As machine translation (MT) improves, it becomes more critical to find a way to measure incremental gains. There is a general consensus that existing evaluation methods do not fit the bill; and, in fact, can even promote the much-maligned simplistic “translationese” that MT tends to produce. Researchers in both academia and industry, therefore, continue to explore alternatives.
Power player Google’s recent research includes work in MT evaluation, such as extending BLEURT beyond English, and the creation of a large-scale knowledge base for 18 languages, for use without reference translations.
A March 2020 paper coauthored by researchers at some of the most prestigious MT research institutions, however, concluded that reference translations are a critical factor in evaluating MT. Now, an October 2020 Google paper explores how human-paraphrased reference translations can improve not just MT output, but MT systems as a whole.
The crux of the issue, according to the paper, is achieving more natural-sounding translation. Current evaluation metrics such as BLEU, however, often reward monotonic and simplistic output. In practice, this means that MT systems can “cheat” by producing the simplest possible translation — not necessarily the highest quality translation — to yield the highest BLEU score.
Lead researcher Markus Freitag told Slator that rather than fix the metric, as many researchers have attempted before, the team at Google decided to look at the problem from a different angle and to try to remove the translation bias.
“Before we can actually improve the MT system, we need to get a better evaluation of translation quality, both automated and human,” Freitag said. “Once we’re happy with the automated evaluation, we want to improve the underlying MT system, which is actually really difficult to improve.”
In Other Words…
Research has shown that when humans paraphrase standard references for use in automated MT evaluation, the automated evaluation correlates better with human judgment. Most notably, it sidesteps the system’s preference for monotonic translations that contain the same words as the reference, resulting in a fairer assessment of alternative, equally good translations.
It sidesteps the system’s preference for monotonic translations that contain the same words as the reference.
Without providing the source sentences, researchers asked professional linguists to paraphrase reference translations as much as possible, which included using different wording and sentence structures, while keeping the reference a natural instance of the target language.
A second group of professional human translators was asked to rate the reference translations, both paraphrased and not, in side-by-side evaluations, again without the source sentences. The vast majority of human translators preferred the paraphrased reference translations, indicating that they were of a higher quality than the MT output.
The researchers then evaluated, step-by-step, the design choices behind the best-performing English–German system from WMT2019, with the goal of determining their impact on standard reference BLEU versus their impact on paraphrased BLEU (referred to in the paper as BLEUP). Those steps included data cleaning, fine-tuning, and back translation.
SlatorCon Remote March 2023 | Super Early Bird Now $98
A rich online conference which brings together our research and network of industry leaders.
Their findings showed that engines optimized for BLEUP made gains in adequacy and fluency when evaluated by humans, and produced noticeably less literal translations. Moreover, as BLEUP scores increased, standard BLEU scores tended to decrease.
“Paraphrased automatic evaluation therefore seems to be a promising proxy for human evaluation when making design choices for MT systems”
“Paraphrased automatic evaluation therefore seems to be a promising proxy for human evaluation when making design choices for MT systems,” the researchers concluded.
There are still use cases where clients might purposely want a simpler, more direct translation, such as content intended for language-learners; pharmaceutical translations; and dubbing or speech translation that needs to match a speaker’s actions as closely as possible.
That said, Freitag considers BLEUP a promising replacement for BLEU, and expects it would be helpful for any content containing longer, well-formed sentences, and across the board for high-resource language pairs.
“A lot of people are actually asking me, ‘Can you provide it for other language pairs?’” Freitag said. “Of course that would be nice, but costly.
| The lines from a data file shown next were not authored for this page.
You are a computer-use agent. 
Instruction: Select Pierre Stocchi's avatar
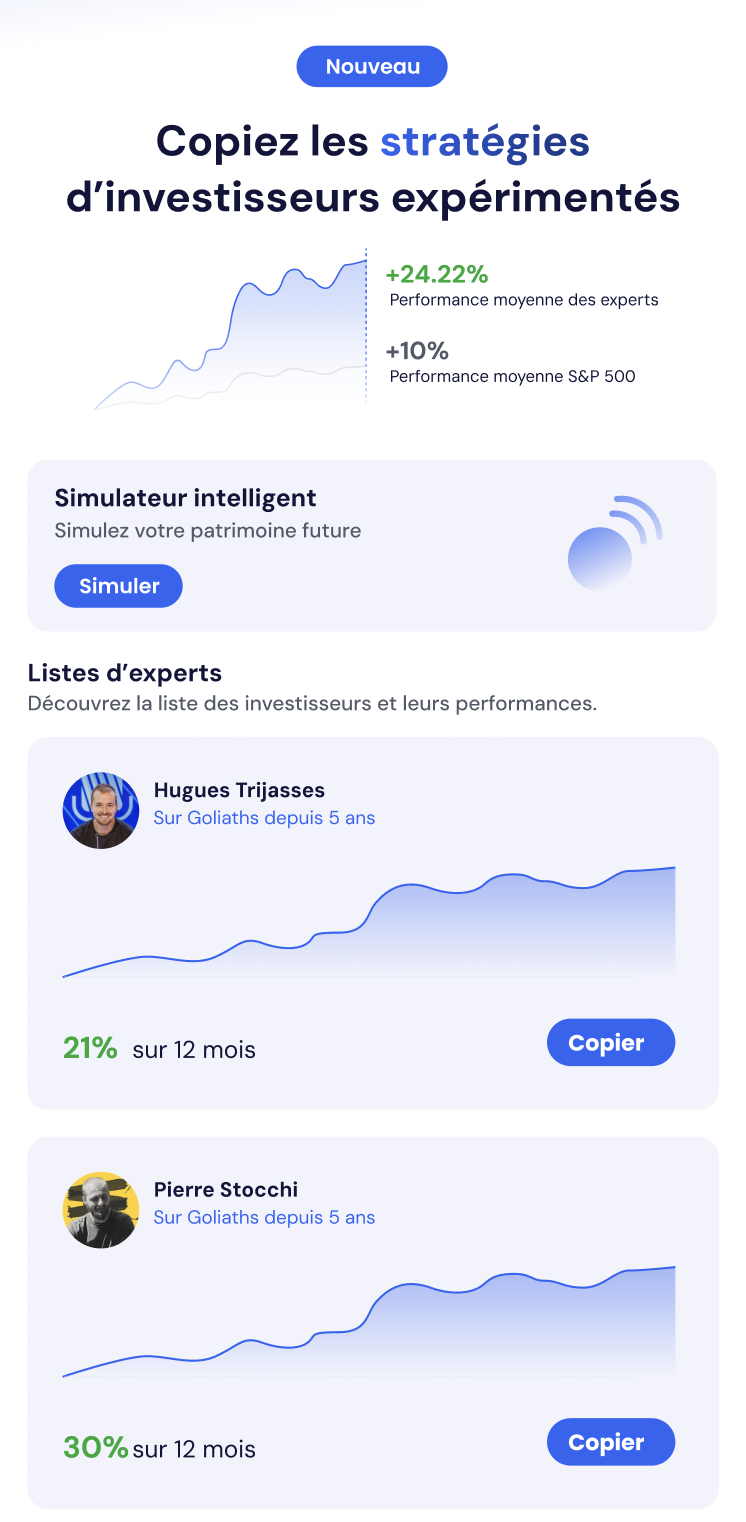101,1210
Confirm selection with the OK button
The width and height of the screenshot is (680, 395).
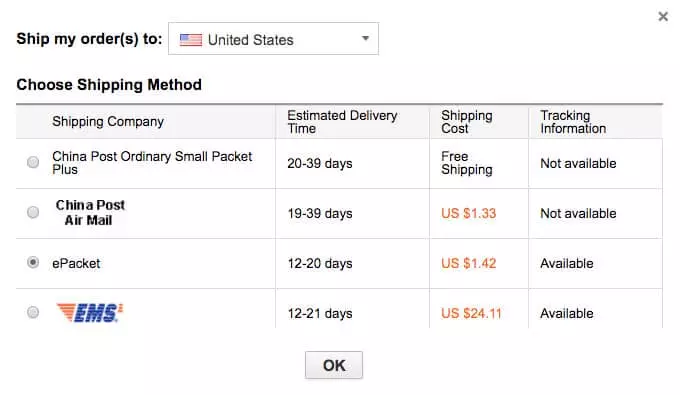334,365
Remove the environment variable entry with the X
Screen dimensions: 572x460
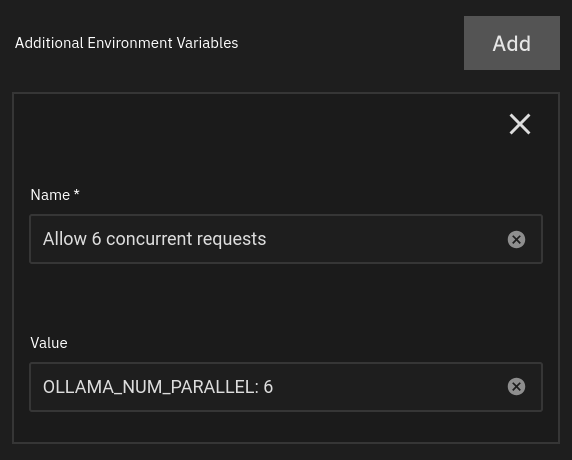click(519, 124)
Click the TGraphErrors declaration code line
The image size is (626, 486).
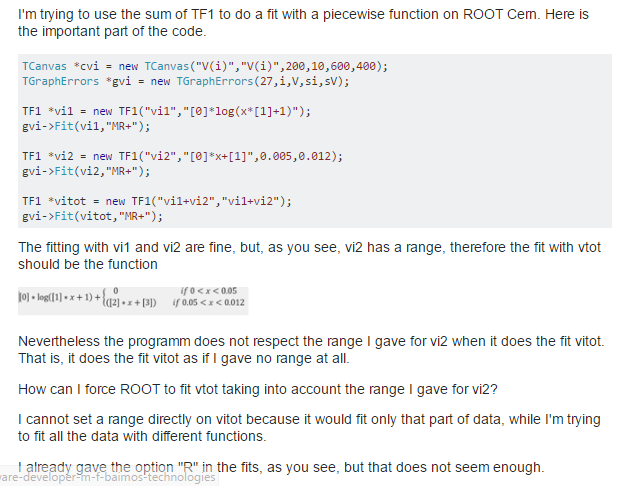186,81
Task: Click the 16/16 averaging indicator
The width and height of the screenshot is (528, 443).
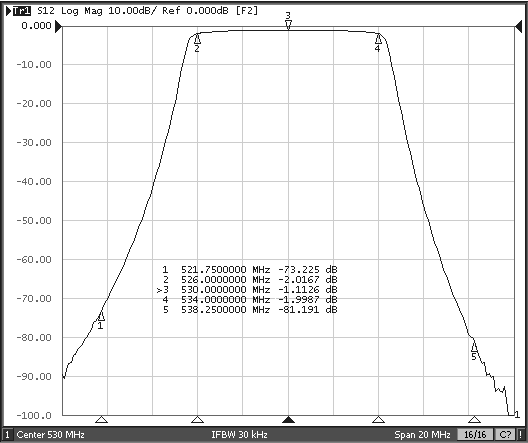Action: coord(475,435)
Even Google is very open to releasing the data and doing a lot of work, but it’s definitely not feasible.”
Ultimately, of course, the goal of industry-backed research is to integrate findings into consumer-facing products. Freitag confirmed that the research behind the paper was basically a test batch for Google’s production system.
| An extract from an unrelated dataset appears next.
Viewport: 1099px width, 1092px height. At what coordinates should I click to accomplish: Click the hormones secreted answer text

“The next step is to incorporate everything into Google Translate and hopefully get a better translation experience,” Freitag said, adding that there are several improvements for high-resource languages in the pipeline. Rather than update the model every two or three months, Google wants to combine the updates and launch them together. “Hopefully, by the beginning of next year we’ll have something in the works.”
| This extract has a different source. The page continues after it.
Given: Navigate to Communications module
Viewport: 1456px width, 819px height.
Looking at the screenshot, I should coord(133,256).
Outside of Google’s offerings, Freitag sees an opportunity for this research to spark a reevaluation of past design decisions that ended up favoring simple, monotonic translations.
“The next step is to incorporate everything into Google Translate and hopefully get a better translation experience”
“A lot of decisions we made in past years were actually driven by BLEU,” Freitag said. “I think this is an investment for the future and a lot of other researchers could benefit. It could actually show research done a few years ago, because of BLEU, could be better.”